> WHAT YOU SHOULD DO
All records are to be transcribed in full; any pictures among them are to be skipped.
--- EXERCISE MATERIALS ---
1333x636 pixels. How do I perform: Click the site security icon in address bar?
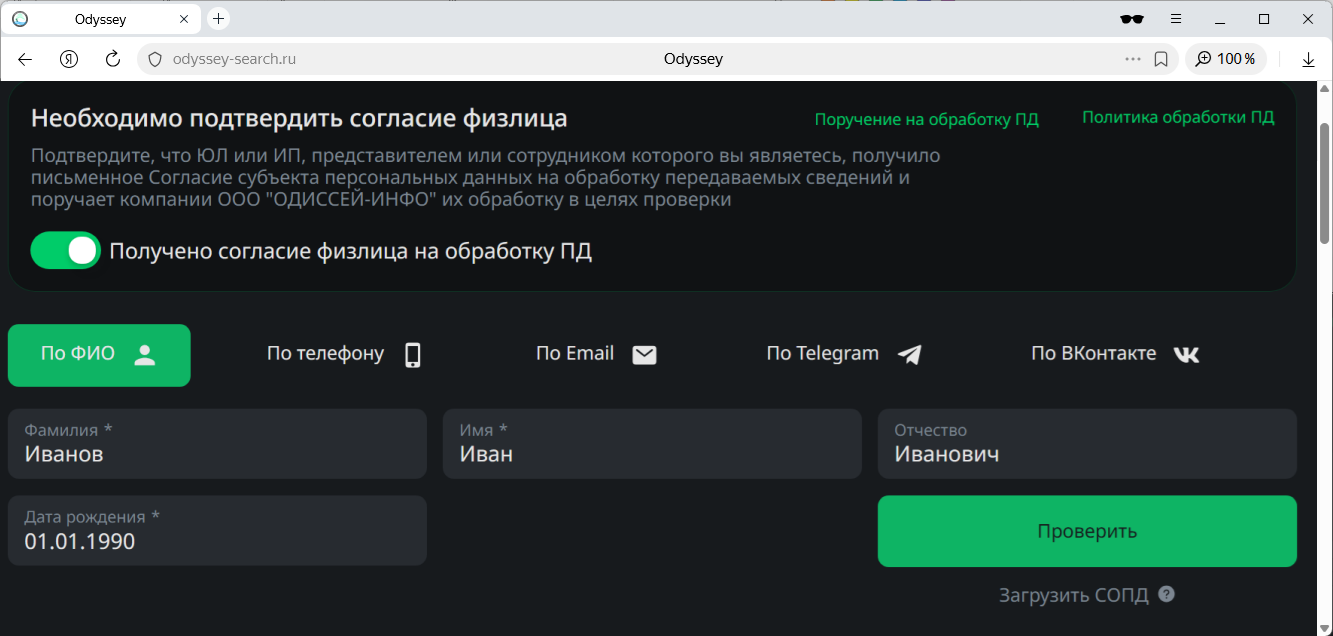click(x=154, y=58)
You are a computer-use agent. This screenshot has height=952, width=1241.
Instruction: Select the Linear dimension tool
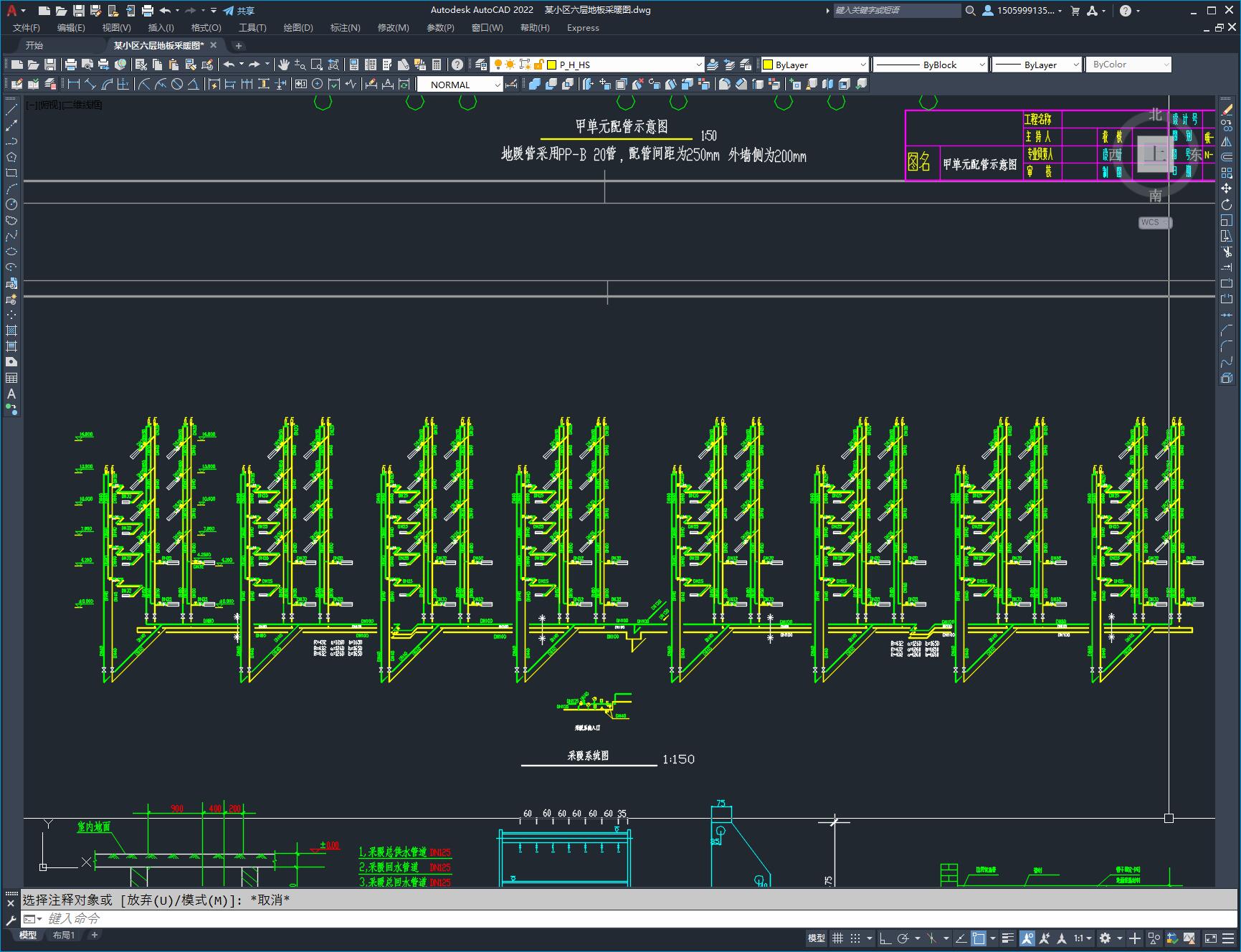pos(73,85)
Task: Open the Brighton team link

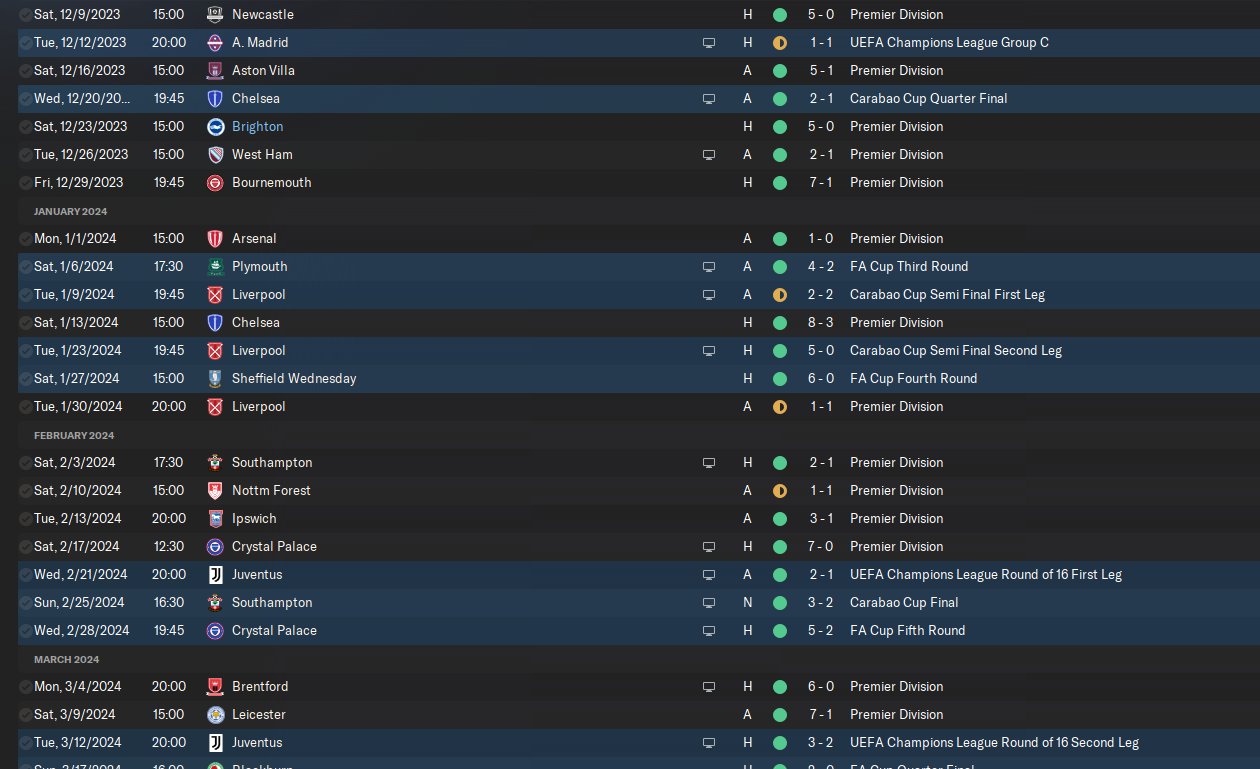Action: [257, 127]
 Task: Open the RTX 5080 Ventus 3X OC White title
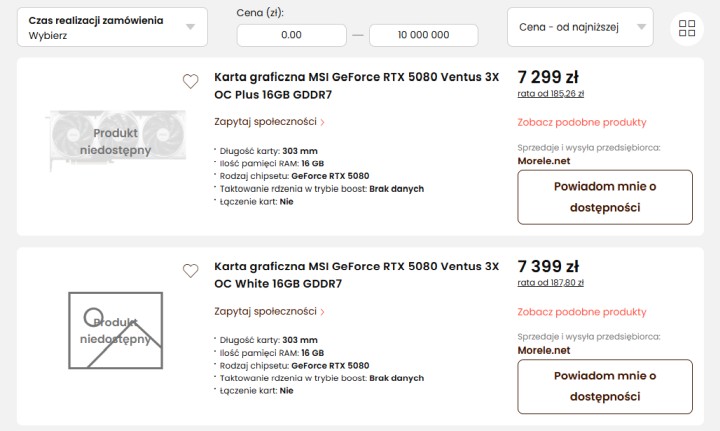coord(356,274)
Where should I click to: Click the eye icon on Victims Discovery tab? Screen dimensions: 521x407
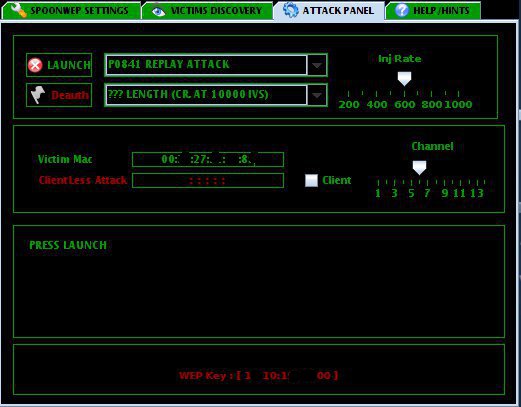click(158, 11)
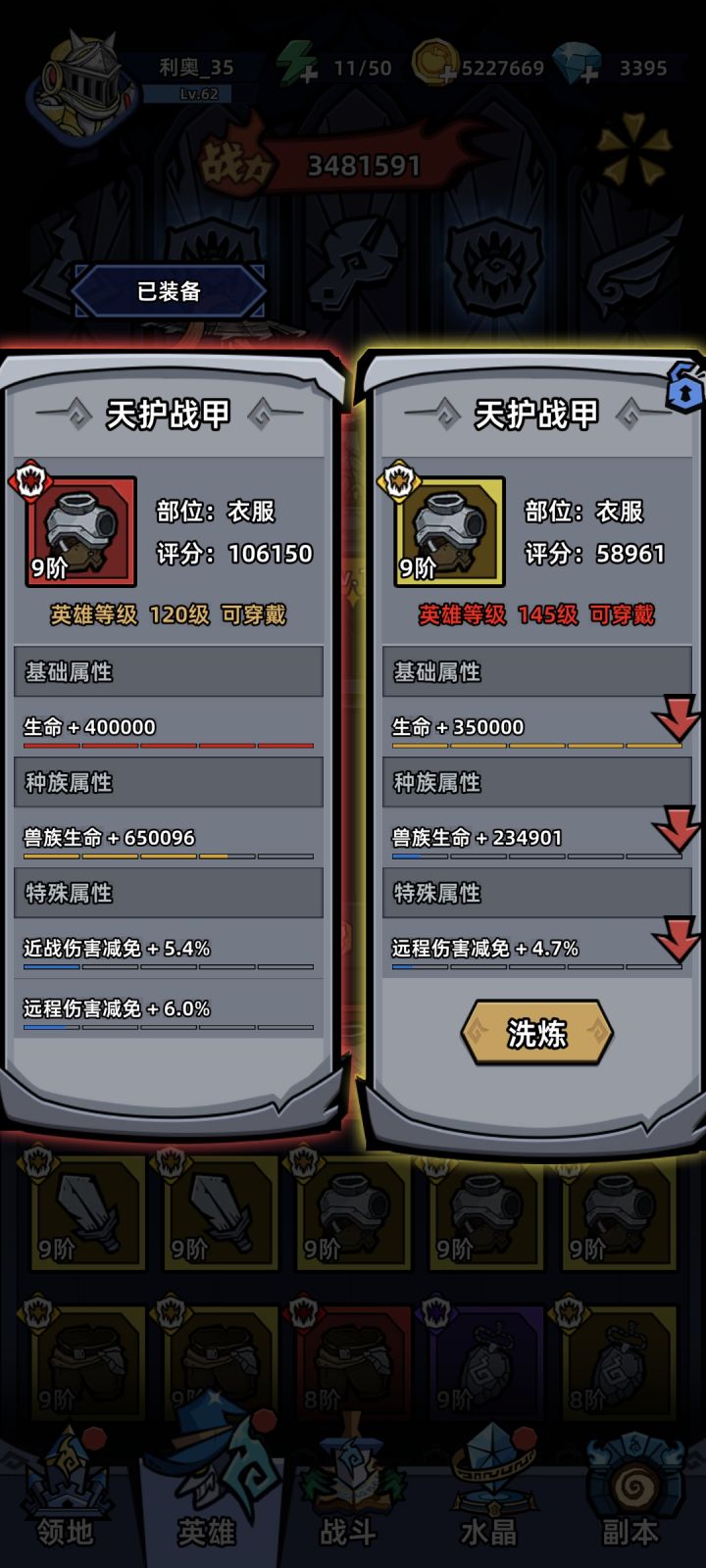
---
> TASK RESPONSE
1333x636 pixels. How do I perform: Click the site security icon in address bar?
click(x=154, y=58)
You are a computer-use agent. This screenshot has height=952, width=1241.
Instruction: Select the Linear dimension tool
pos(73,85)
Task: Open the Brighton team link

Action: [257, 127]
 Task: Open the RTX 5080 Ventus 3X OC White title
coord(356,274)
Where should I click to: Click the eye icon on Victims Discovery tab? Screen dimensions: 521x407
click(158, 11)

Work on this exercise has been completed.